*Exercise:*
If a line in the data below holds the word "Task", copy it.

*Supplied data:*
#####

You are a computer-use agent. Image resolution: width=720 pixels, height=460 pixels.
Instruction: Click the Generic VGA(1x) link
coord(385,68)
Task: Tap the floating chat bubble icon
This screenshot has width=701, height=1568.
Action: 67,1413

#####

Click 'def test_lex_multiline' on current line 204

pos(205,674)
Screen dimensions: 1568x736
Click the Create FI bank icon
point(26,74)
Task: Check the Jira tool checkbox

#####

*Answer box:*
Task: Tap the floating chat bubble icon
Task: Check the Jira tool checkbox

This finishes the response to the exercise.